[Task goal]:
Begin with the line below holding "This screenshot has height=271, width=403." and go on through the line holding "признак оплаты при", duplicating each line exactly and leaving out pictures.

[Given records]:

BEGIN

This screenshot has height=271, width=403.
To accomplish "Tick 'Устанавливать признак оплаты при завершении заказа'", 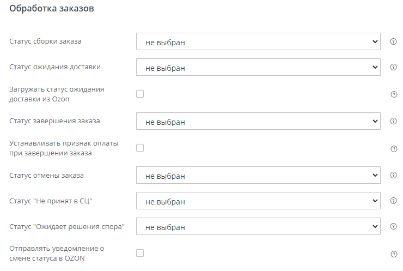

END
BEGIN

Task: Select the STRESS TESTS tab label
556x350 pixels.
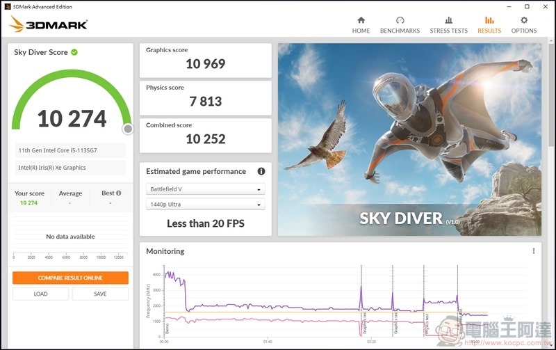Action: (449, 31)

END

[Answer area]:
This screenshot has height=271, width=403.
To accomplish "Tick 'Устанавливать признак оплаты при завершении заказа'", 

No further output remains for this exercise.